The recently discovered site is not unique, and more evidence of ISIS atrocities will likely emerge as areas retaken from the jihadists by Kurdish forces are searched, a task made more difficult by explosives they left behind.

"Three mass graves have been confirmed – two in the Hardan area and the other in Sinuni," said Myaser Haji Saleh, the local official responsible for the Sinjar district in Iraq's northern province of Nineveh, where the sites are located.

"But we believe that the biggest graves are in the center of the Sinjar district and areas that are now under (ISIS) control," Saleh said.  

The two graves in Hardan have yet to be excavated, but Saleh said the site near Sinuni contained the remains of about 25 members of the Yazidi religious minority.

ISIS spearheaded a Sunni offensive that began in northern Iraq last June and overran large parts of the country, before again turning its attention to the north in August, seizing areas including Sinjar.

The jihadists carried out a campaign of killings, kidnappings, enslavement and rape against Yazidis living in the area that the UN termed an "attempt to commit genocide."

Backed by US-led air strikes and assisted by international trainers and advisers, Iraqi Kurdish forces have made significant gains in the north, driving ISIS back and retaking areas including Sinuni.

At first glance, the massacre site appears to be a place where old clothes and other rubbish has been dumped, but a closer inspection reveals bones also lying in the ditch.

Missing relatives

Skulls, some broken and others still intact, vertebrae, ribs and other bones are mixed among the clothes, shoes and sandals the victims wore when they were murdered.

Kidnappings carried out by ISIS have left devastated relatives unsure whether their loved ones are alive or dead.

Ali Bazo, who was a resident of the nearby Khana Sur housing complex but now lives in a camp for displaced people, came to the massacre site to search for signs of his father, who was seized by ISIS when it overran the area last August.

"We learned of the discovery of this mass grave and came and found the keys to our house," he said, but he still does not know which bones belonged to his father.

Bazo said wants experts to examine the remains to identify his father, so he can be given a proper burial.

The first step toward identifying the victims was taken on Wednesday, when the remains were brought to a morgue in autonomous Iraqi Kurdistan for DNA testing, said Fuad Othman, a spokesman for the region's martyrs ministry.

Bizar Hasso also came to search for her missing husband.

When ISIS advanced toward Khana Sur, she fled to Mount Sinjar, a 60-kilometre (40-mile) ridge near the Syrian border that the jihadists have twice besieged, but two of her sons and her husband were out guarding wells.

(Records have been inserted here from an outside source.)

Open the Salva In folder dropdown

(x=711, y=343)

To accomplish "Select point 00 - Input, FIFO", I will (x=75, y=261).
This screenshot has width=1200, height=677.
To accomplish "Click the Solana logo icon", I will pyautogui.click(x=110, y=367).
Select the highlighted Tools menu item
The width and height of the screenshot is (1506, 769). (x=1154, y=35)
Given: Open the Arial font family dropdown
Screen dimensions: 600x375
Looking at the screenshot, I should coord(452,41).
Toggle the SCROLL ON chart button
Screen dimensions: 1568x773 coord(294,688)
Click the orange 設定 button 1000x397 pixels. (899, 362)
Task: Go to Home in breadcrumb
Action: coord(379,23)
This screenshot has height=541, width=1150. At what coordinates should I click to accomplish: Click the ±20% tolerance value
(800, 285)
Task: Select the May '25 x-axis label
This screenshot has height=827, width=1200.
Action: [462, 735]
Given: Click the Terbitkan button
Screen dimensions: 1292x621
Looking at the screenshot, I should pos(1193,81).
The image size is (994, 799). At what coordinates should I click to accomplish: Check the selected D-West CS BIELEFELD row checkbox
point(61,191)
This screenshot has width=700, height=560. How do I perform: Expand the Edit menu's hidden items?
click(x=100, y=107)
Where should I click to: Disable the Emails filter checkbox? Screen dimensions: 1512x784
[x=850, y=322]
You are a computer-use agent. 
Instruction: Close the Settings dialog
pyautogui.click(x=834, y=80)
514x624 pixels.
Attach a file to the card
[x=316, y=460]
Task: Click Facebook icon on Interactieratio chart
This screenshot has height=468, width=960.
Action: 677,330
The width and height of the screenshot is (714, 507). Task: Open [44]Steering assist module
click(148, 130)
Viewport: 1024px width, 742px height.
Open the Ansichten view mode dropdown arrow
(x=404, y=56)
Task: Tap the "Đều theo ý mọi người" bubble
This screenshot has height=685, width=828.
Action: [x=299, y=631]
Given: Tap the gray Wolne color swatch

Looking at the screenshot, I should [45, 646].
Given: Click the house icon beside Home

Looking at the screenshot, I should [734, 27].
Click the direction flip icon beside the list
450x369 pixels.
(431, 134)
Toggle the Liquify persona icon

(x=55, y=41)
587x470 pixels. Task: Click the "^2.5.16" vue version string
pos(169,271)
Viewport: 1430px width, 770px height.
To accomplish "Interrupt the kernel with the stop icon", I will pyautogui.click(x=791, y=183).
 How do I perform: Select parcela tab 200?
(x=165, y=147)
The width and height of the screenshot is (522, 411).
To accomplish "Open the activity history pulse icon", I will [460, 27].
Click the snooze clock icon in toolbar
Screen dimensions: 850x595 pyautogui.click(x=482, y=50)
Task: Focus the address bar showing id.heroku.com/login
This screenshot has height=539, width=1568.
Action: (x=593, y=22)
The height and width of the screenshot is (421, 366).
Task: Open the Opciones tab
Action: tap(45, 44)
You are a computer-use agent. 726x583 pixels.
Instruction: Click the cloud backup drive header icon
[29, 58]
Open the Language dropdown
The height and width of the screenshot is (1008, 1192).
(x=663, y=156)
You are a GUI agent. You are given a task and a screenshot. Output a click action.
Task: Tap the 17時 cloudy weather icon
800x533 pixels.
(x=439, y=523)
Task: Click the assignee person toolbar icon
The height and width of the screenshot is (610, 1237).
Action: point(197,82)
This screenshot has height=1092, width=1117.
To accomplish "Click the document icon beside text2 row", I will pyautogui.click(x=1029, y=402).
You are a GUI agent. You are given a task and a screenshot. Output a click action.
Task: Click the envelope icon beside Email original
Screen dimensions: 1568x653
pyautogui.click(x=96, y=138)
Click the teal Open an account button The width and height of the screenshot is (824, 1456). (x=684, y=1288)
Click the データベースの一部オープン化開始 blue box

One of her sons later told her that IS killed his brother and detained his father.

"We have been looking for him for more than five months," said Hasso, who is also now living in a camp for displaced Iraqis.

Wearing a surgical mask and rubber gloves, Hasso stood among the bones and clothes in the ditch, searching for some sign of her husband.  

But she found nothing, and like many other Iraqis, continues to suffer the pain of not knowing his fate.